• What you need to do: Transcribe the listing from its top line through the line with "1568x442 pixels.". Keep it exact, both ends included, and add nothing.

• Data extracts:
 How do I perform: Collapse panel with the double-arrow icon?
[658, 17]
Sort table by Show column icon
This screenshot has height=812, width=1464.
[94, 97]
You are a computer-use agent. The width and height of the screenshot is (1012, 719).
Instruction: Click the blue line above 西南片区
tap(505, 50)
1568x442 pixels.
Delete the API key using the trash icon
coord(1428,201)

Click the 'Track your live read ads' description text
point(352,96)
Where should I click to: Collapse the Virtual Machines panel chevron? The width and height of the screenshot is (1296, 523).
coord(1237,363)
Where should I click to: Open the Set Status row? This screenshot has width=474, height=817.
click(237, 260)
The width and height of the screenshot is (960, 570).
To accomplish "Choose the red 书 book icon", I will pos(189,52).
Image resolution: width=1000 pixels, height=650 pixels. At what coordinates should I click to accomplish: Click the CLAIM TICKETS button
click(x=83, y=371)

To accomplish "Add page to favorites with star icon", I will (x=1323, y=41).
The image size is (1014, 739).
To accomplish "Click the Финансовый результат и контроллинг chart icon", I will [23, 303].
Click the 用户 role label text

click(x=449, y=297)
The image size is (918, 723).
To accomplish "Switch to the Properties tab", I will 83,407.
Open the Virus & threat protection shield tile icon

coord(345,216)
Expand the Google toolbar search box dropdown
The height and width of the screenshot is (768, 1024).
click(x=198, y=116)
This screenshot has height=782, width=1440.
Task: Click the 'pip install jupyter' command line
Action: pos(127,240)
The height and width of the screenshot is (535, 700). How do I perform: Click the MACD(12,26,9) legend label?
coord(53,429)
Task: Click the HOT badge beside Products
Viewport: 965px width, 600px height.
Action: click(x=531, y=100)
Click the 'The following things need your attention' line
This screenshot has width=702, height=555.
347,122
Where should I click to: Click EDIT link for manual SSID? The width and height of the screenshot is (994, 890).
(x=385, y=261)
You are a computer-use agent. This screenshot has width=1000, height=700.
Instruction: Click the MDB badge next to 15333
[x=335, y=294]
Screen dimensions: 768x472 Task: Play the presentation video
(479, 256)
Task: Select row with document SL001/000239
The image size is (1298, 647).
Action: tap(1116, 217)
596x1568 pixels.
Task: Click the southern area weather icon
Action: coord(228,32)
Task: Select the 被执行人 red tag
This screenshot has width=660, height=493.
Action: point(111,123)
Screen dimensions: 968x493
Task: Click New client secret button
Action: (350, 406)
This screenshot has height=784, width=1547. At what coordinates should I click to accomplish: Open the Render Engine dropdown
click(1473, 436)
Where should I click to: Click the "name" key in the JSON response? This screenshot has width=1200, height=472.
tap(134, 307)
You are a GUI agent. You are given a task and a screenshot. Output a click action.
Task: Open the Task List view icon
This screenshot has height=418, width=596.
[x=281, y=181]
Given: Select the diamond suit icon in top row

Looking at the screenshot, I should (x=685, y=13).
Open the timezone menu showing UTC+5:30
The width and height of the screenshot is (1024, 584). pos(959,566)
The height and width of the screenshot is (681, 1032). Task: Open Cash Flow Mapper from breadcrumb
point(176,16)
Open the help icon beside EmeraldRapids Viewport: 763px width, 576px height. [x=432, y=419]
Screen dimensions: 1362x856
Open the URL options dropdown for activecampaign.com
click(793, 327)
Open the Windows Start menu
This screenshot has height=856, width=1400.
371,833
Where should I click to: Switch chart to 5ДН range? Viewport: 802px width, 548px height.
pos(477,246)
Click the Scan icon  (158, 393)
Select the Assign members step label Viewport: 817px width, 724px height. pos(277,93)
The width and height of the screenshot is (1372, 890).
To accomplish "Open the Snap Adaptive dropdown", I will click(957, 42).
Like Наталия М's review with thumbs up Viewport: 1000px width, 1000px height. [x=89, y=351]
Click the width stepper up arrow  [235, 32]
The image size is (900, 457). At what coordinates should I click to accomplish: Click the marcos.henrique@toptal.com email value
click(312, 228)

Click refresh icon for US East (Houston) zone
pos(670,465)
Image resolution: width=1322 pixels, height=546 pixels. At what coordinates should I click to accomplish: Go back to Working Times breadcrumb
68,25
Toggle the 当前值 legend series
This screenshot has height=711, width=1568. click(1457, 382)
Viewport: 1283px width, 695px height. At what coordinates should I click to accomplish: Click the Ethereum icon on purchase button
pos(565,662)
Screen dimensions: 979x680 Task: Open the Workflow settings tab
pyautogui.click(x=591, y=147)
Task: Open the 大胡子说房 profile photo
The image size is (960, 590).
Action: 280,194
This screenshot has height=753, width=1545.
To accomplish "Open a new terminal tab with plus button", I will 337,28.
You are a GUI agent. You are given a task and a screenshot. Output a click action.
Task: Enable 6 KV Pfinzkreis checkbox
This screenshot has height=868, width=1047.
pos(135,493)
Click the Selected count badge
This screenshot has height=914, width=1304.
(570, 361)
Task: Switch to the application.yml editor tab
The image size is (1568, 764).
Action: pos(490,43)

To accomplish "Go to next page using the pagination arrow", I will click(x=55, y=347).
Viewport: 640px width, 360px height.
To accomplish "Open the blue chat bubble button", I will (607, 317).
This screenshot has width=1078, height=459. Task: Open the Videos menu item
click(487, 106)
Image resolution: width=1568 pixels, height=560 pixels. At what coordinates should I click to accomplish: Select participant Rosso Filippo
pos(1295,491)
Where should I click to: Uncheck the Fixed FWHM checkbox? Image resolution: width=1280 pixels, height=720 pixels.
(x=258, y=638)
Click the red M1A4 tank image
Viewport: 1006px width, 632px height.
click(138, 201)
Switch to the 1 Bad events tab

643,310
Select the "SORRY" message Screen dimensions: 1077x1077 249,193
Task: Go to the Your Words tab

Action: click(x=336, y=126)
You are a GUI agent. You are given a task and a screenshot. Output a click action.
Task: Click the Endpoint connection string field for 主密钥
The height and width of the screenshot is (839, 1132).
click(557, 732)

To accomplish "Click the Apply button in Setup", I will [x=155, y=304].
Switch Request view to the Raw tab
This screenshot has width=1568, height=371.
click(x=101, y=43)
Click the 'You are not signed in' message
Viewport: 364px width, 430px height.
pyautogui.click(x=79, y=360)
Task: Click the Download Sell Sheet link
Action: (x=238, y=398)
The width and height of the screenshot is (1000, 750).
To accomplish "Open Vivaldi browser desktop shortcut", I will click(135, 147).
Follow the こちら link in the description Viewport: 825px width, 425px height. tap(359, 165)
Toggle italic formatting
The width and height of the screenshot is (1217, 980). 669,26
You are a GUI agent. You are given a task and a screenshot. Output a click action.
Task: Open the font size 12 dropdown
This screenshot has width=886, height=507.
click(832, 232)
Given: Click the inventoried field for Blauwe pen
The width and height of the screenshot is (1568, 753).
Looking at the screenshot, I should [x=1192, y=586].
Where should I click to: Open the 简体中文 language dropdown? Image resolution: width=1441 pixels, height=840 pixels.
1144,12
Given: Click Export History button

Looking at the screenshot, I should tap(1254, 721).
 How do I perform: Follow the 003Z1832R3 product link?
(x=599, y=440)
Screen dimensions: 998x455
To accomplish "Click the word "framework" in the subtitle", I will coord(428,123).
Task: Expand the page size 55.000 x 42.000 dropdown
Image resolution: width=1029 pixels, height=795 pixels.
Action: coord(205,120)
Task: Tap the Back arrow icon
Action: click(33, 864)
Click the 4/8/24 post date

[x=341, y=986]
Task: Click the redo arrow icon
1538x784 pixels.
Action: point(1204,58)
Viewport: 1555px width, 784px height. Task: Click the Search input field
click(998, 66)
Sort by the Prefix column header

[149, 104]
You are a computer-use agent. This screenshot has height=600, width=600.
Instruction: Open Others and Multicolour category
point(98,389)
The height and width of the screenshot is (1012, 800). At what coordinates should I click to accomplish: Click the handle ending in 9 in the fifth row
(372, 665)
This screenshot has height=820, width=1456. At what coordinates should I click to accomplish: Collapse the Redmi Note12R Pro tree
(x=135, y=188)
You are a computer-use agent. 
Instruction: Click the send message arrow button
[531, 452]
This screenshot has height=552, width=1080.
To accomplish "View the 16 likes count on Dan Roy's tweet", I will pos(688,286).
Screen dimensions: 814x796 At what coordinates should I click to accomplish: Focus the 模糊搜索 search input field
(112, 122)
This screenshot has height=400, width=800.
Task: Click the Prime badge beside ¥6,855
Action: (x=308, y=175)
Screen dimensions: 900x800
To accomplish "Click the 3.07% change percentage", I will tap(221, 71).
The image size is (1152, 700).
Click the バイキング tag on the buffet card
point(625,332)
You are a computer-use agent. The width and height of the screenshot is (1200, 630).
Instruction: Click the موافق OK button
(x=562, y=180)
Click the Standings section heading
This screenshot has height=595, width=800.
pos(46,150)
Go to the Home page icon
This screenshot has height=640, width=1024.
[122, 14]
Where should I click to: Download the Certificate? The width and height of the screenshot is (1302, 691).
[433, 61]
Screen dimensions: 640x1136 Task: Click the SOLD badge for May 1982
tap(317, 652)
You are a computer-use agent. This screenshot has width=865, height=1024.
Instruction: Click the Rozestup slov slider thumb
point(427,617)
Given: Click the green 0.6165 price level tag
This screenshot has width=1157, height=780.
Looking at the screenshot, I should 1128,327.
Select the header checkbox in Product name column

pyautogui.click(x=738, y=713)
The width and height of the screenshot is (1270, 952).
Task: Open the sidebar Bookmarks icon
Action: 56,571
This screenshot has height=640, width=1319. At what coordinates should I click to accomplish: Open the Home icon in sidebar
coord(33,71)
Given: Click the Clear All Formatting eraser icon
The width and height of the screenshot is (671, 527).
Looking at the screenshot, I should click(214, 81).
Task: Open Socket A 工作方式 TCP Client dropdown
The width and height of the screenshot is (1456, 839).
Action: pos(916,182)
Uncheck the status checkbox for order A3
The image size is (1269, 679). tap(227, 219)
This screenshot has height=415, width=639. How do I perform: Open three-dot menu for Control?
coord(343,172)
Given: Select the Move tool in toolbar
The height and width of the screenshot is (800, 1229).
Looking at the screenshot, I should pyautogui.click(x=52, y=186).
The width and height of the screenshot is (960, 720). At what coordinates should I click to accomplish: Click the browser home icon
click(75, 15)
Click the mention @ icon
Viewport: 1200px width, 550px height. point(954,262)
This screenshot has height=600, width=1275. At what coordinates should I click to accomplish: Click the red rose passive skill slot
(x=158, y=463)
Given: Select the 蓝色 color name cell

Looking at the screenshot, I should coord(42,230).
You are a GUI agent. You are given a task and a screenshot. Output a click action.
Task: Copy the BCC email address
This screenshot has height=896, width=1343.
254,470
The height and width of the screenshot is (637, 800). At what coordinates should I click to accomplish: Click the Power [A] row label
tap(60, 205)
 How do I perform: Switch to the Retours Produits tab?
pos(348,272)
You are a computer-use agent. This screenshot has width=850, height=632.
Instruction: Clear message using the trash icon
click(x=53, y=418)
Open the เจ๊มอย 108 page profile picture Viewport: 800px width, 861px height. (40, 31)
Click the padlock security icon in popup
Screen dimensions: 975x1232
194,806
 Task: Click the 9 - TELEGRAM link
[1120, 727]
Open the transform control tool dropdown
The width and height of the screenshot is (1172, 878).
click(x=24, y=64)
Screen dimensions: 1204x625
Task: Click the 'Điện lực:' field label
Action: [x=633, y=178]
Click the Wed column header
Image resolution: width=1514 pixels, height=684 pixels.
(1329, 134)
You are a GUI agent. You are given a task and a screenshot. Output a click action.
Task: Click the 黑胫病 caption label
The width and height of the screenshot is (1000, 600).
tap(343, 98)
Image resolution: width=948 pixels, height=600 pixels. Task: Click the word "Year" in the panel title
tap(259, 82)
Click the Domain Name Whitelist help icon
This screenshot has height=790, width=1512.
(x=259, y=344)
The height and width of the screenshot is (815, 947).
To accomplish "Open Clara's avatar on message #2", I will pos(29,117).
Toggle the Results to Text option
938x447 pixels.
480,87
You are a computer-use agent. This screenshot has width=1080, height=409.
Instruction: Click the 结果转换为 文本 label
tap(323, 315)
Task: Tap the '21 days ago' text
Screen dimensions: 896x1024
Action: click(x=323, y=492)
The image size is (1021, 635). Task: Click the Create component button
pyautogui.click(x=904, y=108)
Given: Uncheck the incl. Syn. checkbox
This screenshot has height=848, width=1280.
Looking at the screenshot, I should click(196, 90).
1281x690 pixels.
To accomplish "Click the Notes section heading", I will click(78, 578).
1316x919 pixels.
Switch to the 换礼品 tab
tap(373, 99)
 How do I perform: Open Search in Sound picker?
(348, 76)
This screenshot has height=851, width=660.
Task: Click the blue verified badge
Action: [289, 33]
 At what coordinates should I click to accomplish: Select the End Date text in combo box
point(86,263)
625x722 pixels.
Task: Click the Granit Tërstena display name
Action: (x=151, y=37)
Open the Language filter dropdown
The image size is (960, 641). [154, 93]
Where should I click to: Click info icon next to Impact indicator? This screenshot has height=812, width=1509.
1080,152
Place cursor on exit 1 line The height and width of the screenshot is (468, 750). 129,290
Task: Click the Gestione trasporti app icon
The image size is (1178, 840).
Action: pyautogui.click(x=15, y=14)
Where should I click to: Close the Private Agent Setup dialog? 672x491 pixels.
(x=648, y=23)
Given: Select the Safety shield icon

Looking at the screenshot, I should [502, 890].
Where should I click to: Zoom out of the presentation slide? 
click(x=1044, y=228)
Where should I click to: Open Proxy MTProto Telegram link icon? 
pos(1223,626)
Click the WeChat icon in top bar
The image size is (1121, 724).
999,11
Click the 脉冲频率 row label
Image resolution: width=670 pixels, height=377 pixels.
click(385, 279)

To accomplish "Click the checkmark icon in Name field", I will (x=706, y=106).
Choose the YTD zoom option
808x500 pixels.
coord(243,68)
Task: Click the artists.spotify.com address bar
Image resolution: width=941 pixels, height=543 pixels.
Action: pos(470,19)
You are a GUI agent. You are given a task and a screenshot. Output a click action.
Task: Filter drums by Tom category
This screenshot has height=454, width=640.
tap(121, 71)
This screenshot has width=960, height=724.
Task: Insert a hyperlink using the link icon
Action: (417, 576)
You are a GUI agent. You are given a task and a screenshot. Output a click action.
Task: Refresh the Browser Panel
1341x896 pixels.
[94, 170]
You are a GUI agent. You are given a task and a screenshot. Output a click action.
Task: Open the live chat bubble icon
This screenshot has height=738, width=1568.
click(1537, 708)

• Final answer:
 How do I perform: Collapse panel with the double-arrow icon?
[658, 17]
Sort table by Show column icon
This screenshot has height=812, width=1464.
[94, 97]
You are a computer-use agent. The width and height of the screenshot is (1012, 719).
Instruction: Click the blue line above 西南片区
tap(505, 50)
1568x442 pixels.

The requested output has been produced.